┌─ Page text

15. As we see it, the power under Section 17A is an independent power. It is not related to the power available under Section 11 of the Act. It is open to the Central Government to reserve an area in terms of Section 17A(1) if it is thought expedient and it is in the interests of the nation or that it is necessary to conserve a particular metal or ore or the area producing it. It is also open to the Central Government to decide that such area should be exploited by a company or corporation owned or controlled by it. Of course, that situation has not arisen in this case. Under sub-section (2) of Section 17A, with the approval of the Central Government, the State Government may reserve any area not already held under any prospecting licence or mining lease for undertaking the exploitation through a Government company or corporation owned or controlled by it and on fulfilling the conditions referred to in sub-section (2) and in an appropriate case, also the conditions of sub-section (3). Again, the exercise of power by the State Government under sub-section (2) of Section 17A has no reference to the entertaining of applications under Section 11 or the preferences available thereunder. The area in question was under a mining lease to TISCO and after the mining lease expired, the area of 436.295 hectares had not been leased out to any other person.

According to us, nothing stands in the way of the State Government seeking the approval of the Central Government for the exploitation of that area in respect of a precious metal ore by a Government company or a corporation owned or controlled by it like OMC. Therefore, it cannot be said that the recommendation made by the State Government is per se invalid or that it is one without authority. On the scheme of the Act, the decision or recommendation under Section 17A can be taken or made until the area in question is actually leased out to any applicant in terms of Section 11 of the Act.

└─
┌─ Provided data

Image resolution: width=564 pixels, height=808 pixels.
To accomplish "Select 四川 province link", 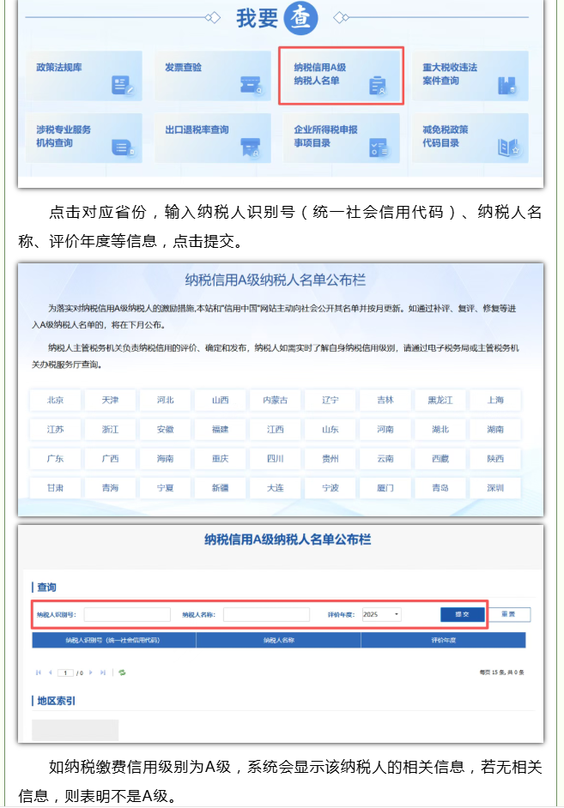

└─

Directive: Reproduce word for word the part of the Section 17A passage starting with "According to us, nothing" and going on through "of Section 11 of the Act.".

Result:
According to us, nothing stands in the way of the State Government seeking the approval of the Central Government for the exploitation of that area in respect of a precious metal ore by a Government company or a corporation owned or controlled by it like OMC. Therefore, it cannot be said that the recommendation made by the State Government is per se invalid or that it is one without authority. On the scheme of the Act, the decision or recommendation under Section 17A can be taken or made until the area in question is actually leased out to any applicant in terms of Section 11 of the Act.